For Myles Stubblefield, a veteran managing PTSD, worm farming is a cathartic experience that helps him manage stress. He’s the founder and self-described “Benevolent King of Worms” of Worm Works in Buffalo, New York, an urban worm farm and composting service that collects food scraps from nearby restaurants, residential spots and Highmark Stadium (home of the Buffalo Bills). With the scraps, he makes healthy vermicompost, then sells it online and runs workshops for locals interested in the process. It’s the silent chores that come along with composting—such as moving and aerating the thousands of pounds of compost and food scraps by hand—that make Myles jump out of bed at 4 a.m. every day without even setting an alarm. It’s a “cleansing meditation,” he says, one that quiets his brain and makes him grateful for each day.
Sandra and Myles aren’t the only ones. Rhonda tells me that tens of thousands of people around the world practice vermicomposting. In fact, people from 124 countries have reached out to her to learn how to get started. She says that you don’t even need an expensive setup like the Subpod. She even has a whole YouTube video on how to set up a simple vermicompost bin. All you need is a bin with a top, which you can buy at any Walmart, Target or hardware store. You can leave it outdoors or keep it inside. All of your steps will be the same: Add your worms and some damp worm bedding, add your food scraps and wait.

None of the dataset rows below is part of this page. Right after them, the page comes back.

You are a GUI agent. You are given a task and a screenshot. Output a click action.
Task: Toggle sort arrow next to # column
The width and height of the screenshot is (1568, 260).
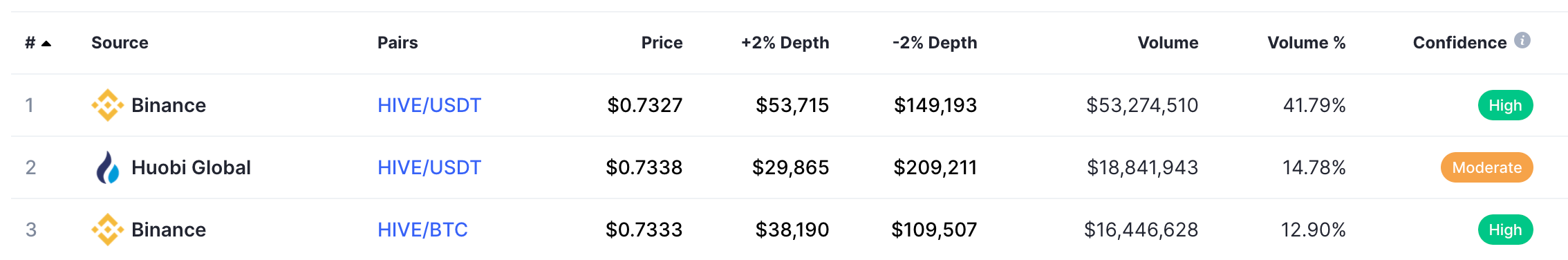[46, 44]
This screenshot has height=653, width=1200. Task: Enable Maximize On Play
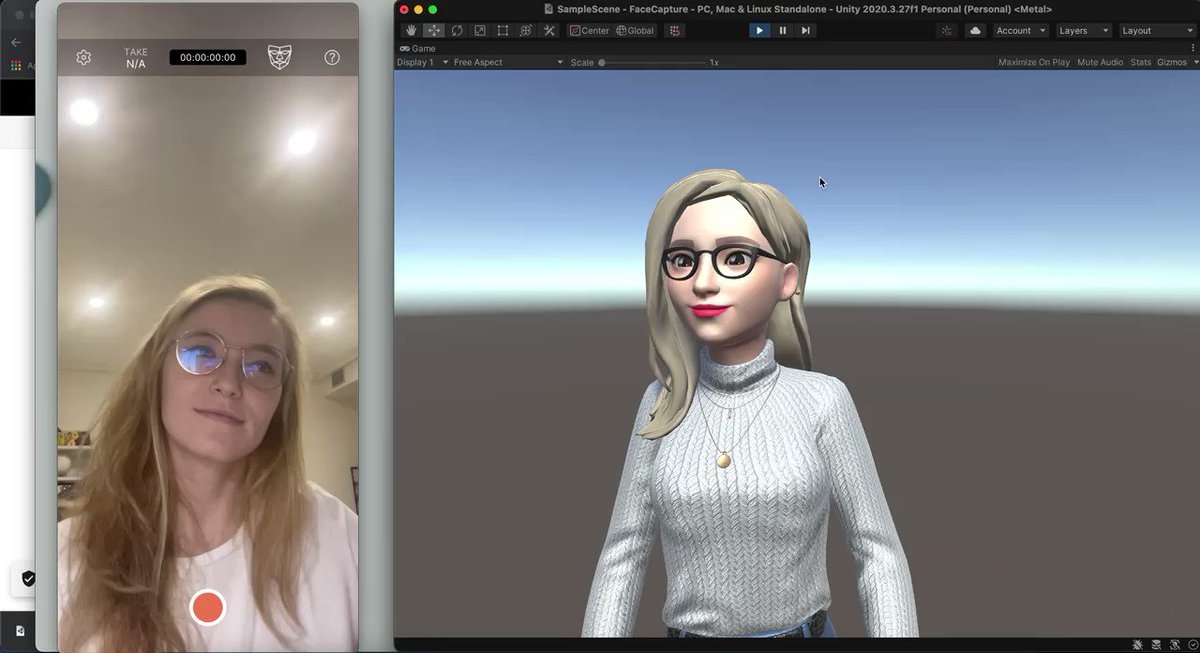click(x=1034, y=62)
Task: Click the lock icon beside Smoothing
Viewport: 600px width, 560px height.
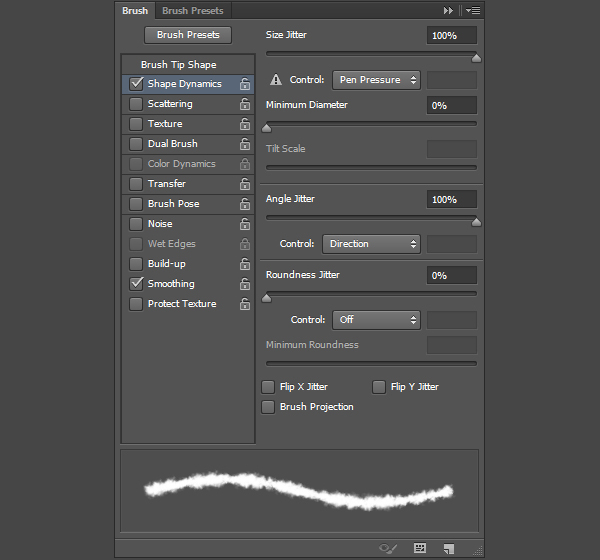Action: click(x=244, y=284)
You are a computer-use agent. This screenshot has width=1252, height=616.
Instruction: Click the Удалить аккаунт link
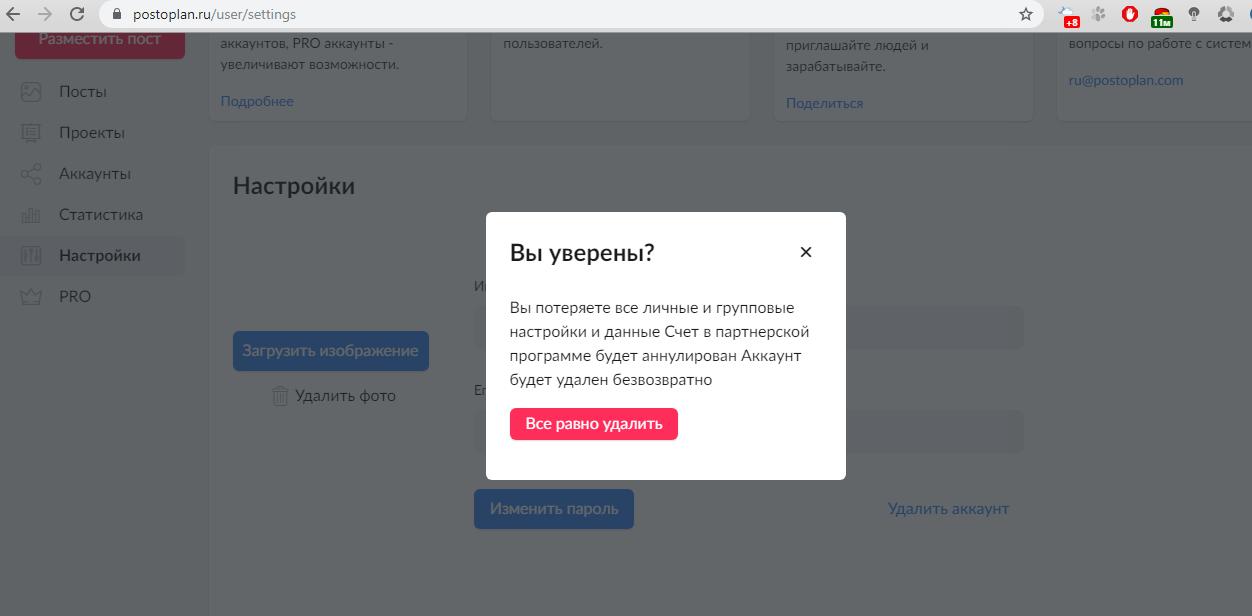pyautogui.click(x=948, y=509)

Two years since dropping the Subpod into my garden bed, my worms are going strong. Whenever I open the bin, I am astounded by what these tiny little marvels can accomplish.
I’m going away this weekend and need to feed them before I leave. I’ve got two buckets on my counter full of carrot fronds, banana peels, coffee grounds, egg shells and squash skins. It’s gotten a little icky and juicy by now, but that’s okay. The worms don’t mind.
The worms, which were once horrifying to me, are sort of like my pets now. Over the past two years, they’ve processed hundreds of buckets of food waste and truly made my garden bountiful. And they continue to create miracles: Last summer, a cantaloupe seed sprouted in the compost, I plucked it out, planted it and grew another cantaloupe. It was delicious.